Five Things Law Firm Management Committees Should Know About Litigation Finance

Law firms

By: David Gallagher, Investment Manager and Legal Counsel

Law firm management committees seeking to improve firm realization rates, achieve expansion and client development goals, and reduce their institutional financial exposure can look to litigation finance as a strategic tool. As they begin assessing how it can help their firms, there are five facts that law firm management committees need to understand about litigation finance:Bentham 5 Things Law Firm Management Should Know

  1. Top Law Firms and Well-Capitalized Companies are Using Funding. Litigation finance may be best known for supporting individual or small business plaintiffs or small law firms lacking the resources to pursue their claims.
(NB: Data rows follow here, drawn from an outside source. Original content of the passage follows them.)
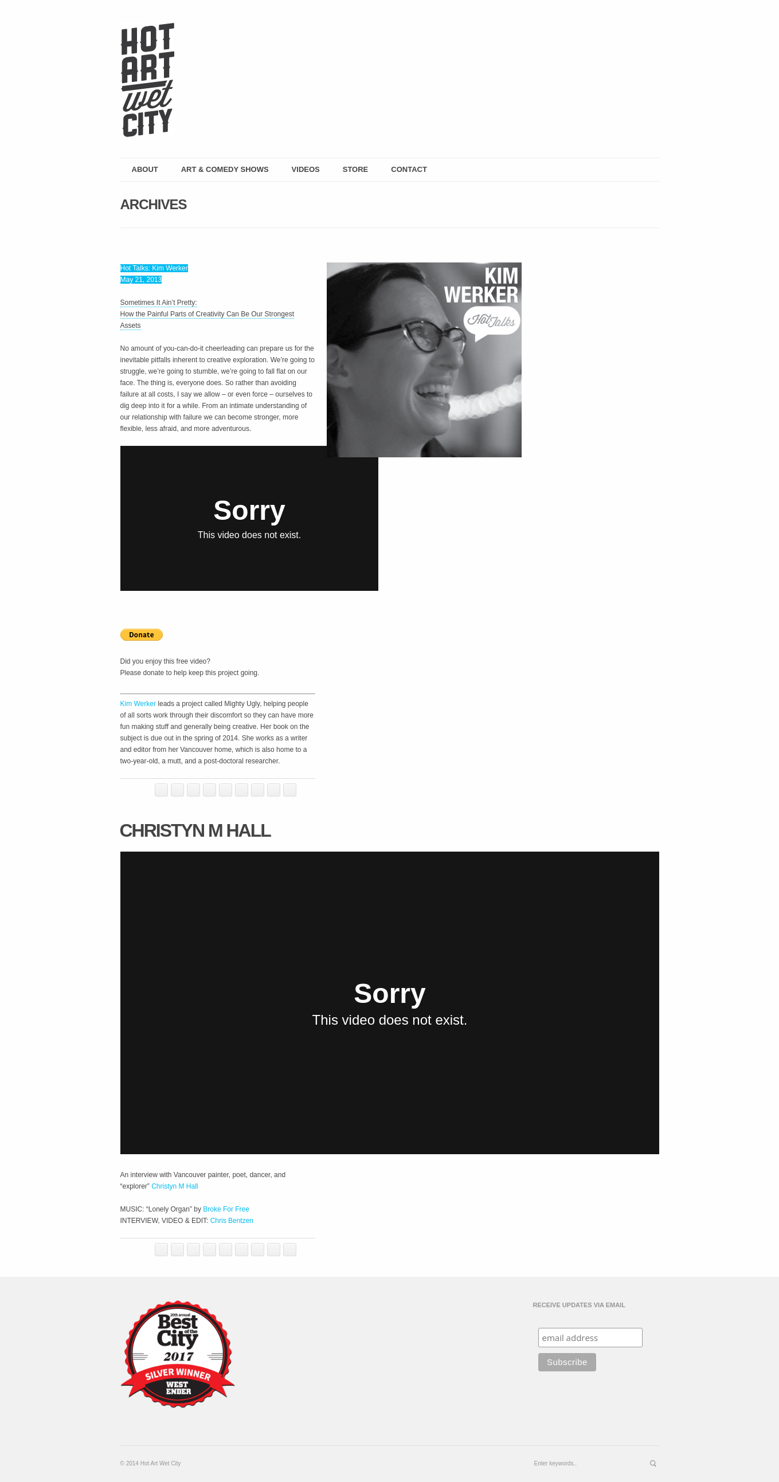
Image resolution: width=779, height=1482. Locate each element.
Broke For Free (226, 1209)
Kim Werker (138, 704)
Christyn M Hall (195, 830)
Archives (153, 204)
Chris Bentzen (231, 1221)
However, large companies and top law firms are increasingly using funding to effectively deploy their resources and reduce risk. More and more, litigation funders like Bentham are working with companies that could afford to self-fund plaintiff-side cases, yet choose financing to help preserve their limited legal budgets and reap the accounting benefits of prosecuting claims using outside financing. Likewise, top-tier firms are opting to use portfolio funding to offer alternative fee arrangements with mitigated risk, pursue growth strategies and build new practices.

  2. Various Forms of Litigation Funding Can Benefit Law Firms. Litigation funding proves highly beneficial to law firms whether they obtain it directly from a funder, using a group of contingency cases as collateral, or represent a client using it to pay the firm’s fees in a case.
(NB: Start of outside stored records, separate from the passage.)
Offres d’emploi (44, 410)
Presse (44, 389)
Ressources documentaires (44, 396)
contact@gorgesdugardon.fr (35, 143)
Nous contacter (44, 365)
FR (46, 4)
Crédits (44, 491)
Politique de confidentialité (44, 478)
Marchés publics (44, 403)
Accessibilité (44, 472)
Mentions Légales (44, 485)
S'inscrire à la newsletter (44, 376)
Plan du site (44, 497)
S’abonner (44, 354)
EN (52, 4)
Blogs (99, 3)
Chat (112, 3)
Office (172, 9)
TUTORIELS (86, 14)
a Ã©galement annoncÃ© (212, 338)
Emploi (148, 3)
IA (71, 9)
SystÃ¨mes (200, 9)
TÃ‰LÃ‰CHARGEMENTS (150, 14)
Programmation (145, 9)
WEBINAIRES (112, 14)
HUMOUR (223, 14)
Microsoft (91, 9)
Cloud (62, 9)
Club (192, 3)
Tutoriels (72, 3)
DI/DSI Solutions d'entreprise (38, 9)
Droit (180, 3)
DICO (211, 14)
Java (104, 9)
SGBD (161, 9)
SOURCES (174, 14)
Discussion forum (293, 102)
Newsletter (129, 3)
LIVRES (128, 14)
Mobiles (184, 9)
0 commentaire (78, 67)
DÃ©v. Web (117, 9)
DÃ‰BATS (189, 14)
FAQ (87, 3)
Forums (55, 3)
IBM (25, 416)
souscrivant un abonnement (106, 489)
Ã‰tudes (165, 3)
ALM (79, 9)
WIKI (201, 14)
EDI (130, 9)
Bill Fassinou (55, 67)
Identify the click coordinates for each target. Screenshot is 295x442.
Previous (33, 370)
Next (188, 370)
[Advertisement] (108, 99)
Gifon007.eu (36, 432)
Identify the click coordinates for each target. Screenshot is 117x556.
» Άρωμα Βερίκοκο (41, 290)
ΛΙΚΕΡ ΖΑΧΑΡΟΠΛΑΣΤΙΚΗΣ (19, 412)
    Law firms using a portfolio of rigorously selected cases as collateral for financing from a funder enjoy the security of guaranteeing a portion of their revenues today, while spreading potential risk across the portfolio. They also reserve to their firms the potential for significant additional returns if the portfolio cases perform well.
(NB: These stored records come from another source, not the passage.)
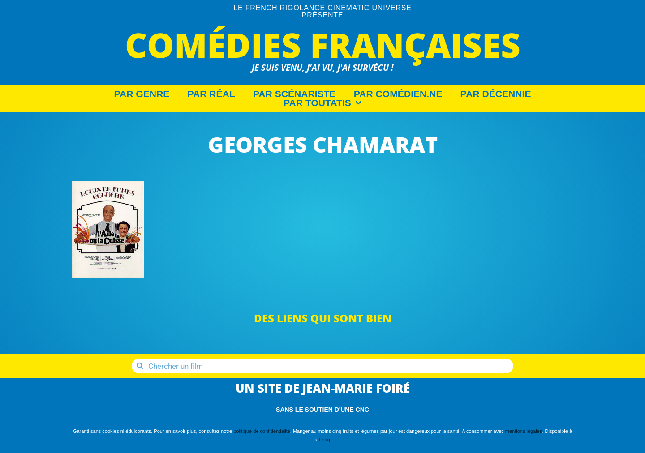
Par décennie (495, 94)
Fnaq (324, 439)
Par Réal (211, 94)
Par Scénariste (294, 94)
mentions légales (523, 431)
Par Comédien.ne (398, 94)
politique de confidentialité (261, 431)
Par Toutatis (322, 102)
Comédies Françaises (322, 44)
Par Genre (142, 94)
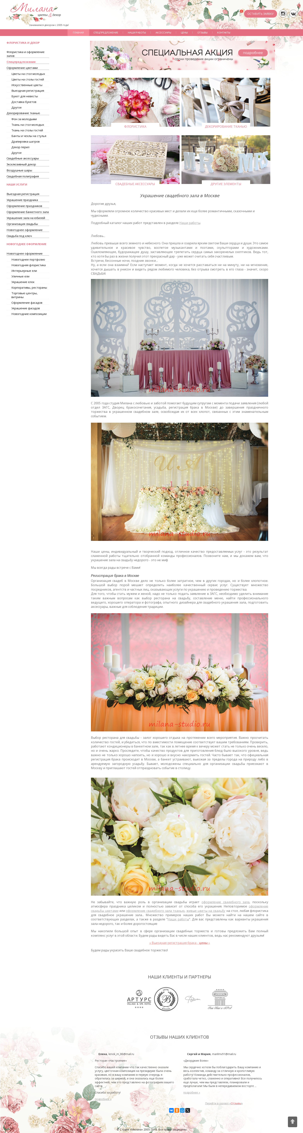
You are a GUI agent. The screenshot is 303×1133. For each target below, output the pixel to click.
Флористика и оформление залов (26, 54)
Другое (16, 107)
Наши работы (137, 32)
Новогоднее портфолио (28, 259)
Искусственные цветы (26, 85)
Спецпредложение (105, 32)
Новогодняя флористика (28, 265)
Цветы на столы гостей (27, 79)
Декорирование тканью (23, 113)
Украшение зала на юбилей (26, 218)
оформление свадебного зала (226, 902)
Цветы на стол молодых (28, 74)
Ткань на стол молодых (27, 125)
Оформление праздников (24, 206)
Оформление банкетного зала (28, 212)
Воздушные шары (19, 170)
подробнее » (103, 1099)
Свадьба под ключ (19, 236)
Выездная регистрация (27, 90)
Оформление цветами (22, 68)
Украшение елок (22, 282)
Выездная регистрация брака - (179, 943)
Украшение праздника (22, 200)
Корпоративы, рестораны (29, 287)
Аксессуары (163, 32)
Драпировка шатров (25, 141)
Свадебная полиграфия (23, 176)
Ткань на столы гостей (27, 130)
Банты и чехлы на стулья (28, 136)
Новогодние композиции (29, 314)
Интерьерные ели (24, 271)
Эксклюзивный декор (21, 164)
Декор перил (20, 147)
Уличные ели (20, 276)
    Clients pursuing claims with litigation funding have the financial means to hire the best possible counsel and pay a portion of their fees over the lifetime of the case. This can create opportunities for firms to be hired by clients that would otherwise only be able to afford them on a full contingency basis. Clients backed by a funder also have the resources to litigate cases to their best possible outcome, which positions law firms to bring the full scope of their services to bear in a case, rather than see clients accept unjust settlement offers.

  3. Litigation Funding Helps Law Firms Win More Work. When a management committee decides to adopt a more flexible approach to fee arrangements, it empowers the firms’ partners to expand relationships with existing clients and win work from new clients who seek a full-service firm that is amenable to risk-sharing. In addition to meeting client demands to litigate more cases on a contingency or hybrid-fee basis, a decision of this nature may also help firms retain partners whose practices are more conducive to alternative fee arrangements.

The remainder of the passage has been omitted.